Dès l'instant où ils étaient arrivés, ils avaient dû affronter 600 combattants fanatiques et bien retranchés. Les sergents de la logistique, qui n'avaient jamais imaginé devoir faire feu frénétiquement avec leurs armes, se retrouvèrent à tirer pendant des heures. Même l'aumônier du bataillon, Steve Hommel, finit par épauler un fusil d'assaut M-16.
Le sergent-major "Blackhawk Bob" Gallagher, un ancien membre des forces spéciales et vétéran de la célèbre mission "Black Hawk Down" en Somalie, rappela rapidement son deuxième surnom, "l'aimant à métal". Un RPG explosa tout près, lui infligeant une blessure par éclat à la cheville qui s'ajouta à la collection commencée à Mogadiscio – des blessures par balles dans les deux bras et un éclat dans le dos. Agé de 40 ans, Gallagher resta debout et continua de tirer, en ignorant les infirmiers qui lui pansaient la jambe.
Epuisement et inquiétude
Malgré l'opposition fanatique, le lieutenant-colonel Twitty ordonna à ses hommes de suivre les règles d'engagement normales, en tirant des coups de semonce pour éviter des pertes en non combattants. "C'est des conneries", jura un lieutenant. "Ce n'est pas le moment de finasser."
Alors que le bataillon de Twitty se battait pour garder ouverte la route de la poussée, d'autres unités de la brigade fonçaient sur Bagdad.

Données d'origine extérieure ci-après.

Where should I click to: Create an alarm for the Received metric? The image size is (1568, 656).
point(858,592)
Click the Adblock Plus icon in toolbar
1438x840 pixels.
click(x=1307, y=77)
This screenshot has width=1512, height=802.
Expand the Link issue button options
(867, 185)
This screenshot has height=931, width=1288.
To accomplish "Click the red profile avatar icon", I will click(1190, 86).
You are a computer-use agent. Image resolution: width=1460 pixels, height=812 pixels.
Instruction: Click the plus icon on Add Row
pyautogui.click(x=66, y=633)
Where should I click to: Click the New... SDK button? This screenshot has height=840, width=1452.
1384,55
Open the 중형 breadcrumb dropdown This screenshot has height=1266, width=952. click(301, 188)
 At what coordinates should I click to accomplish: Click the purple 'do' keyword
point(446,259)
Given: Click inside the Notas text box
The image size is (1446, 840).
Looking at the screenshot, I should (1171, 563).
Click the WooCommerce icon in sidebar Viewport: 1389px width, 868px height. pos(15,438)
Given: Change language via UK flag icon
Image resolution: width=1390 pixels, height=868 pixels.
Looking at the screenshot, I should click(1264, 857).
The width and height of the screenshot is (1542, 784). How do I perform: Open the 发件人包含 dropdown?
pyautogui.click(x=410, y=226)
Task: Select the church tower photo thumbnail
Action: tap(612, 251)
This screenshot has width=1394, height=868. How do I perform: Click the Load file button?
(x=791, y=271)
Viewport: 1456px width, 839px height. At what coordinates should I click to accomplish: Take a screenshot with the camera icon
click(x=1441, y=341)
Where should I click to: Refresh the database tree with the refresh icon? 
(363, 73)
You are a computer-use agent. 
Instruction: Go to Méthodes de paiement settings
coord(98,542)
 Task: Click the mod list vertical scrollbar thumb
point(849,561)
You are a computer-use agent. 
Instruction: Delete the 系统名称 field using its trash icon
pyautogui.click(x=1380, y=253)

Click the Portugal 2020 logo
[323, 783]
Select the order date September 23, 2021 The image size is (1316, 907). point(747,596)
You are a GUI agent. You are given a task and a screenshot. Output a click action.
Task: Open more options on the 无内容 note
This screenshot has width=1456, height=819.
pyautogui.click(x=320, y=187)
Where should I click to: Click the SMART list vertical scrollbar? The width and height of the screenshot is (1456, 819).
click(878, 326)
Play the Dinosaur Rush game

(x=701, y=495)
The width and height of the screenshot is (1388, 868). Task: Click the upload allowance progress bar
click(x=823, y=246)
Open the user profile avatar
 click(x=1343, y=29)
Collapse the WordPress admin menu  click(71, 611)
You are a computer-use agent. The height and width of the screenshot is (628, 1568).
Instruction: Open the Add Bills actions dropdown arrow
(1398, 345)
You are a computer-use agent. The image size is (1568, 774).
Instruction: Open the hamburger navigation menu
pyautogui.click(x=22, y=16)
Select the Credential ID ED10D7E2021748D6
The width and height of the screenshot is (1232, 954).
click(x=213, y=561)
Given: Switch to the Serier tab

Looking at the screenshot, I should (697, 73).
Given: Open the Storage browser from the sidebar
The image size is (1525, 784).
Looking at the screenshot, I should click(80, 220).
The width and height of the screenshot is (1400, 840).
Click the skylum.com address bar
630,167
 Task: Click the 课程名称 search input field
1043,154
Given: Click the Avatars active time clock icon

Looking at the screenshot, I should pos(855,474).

A 0900, ils avaient sécurité leur objectif hautement symbolique : le palace principal de Saddam et son terrain de manœuvres. Mais à Curly, Larry et Moe, les combats ne montraient aucun signe de ralentissement.
Les infirmiers et les mécaniciens se déplacèrent jusqu'à ce qui avait été une station d'essence, et qui n'était maintenant qu'un amas de débris [donc pour y établir un poste de secours sanitaire, de ravitaillement et de réparations, NDT]. Au fil de la journée, c'est là que les hommes commencèrent à arriver épuisés et inquiets, au lieu de l'armée tranquille et sûre d'une victoire rapide.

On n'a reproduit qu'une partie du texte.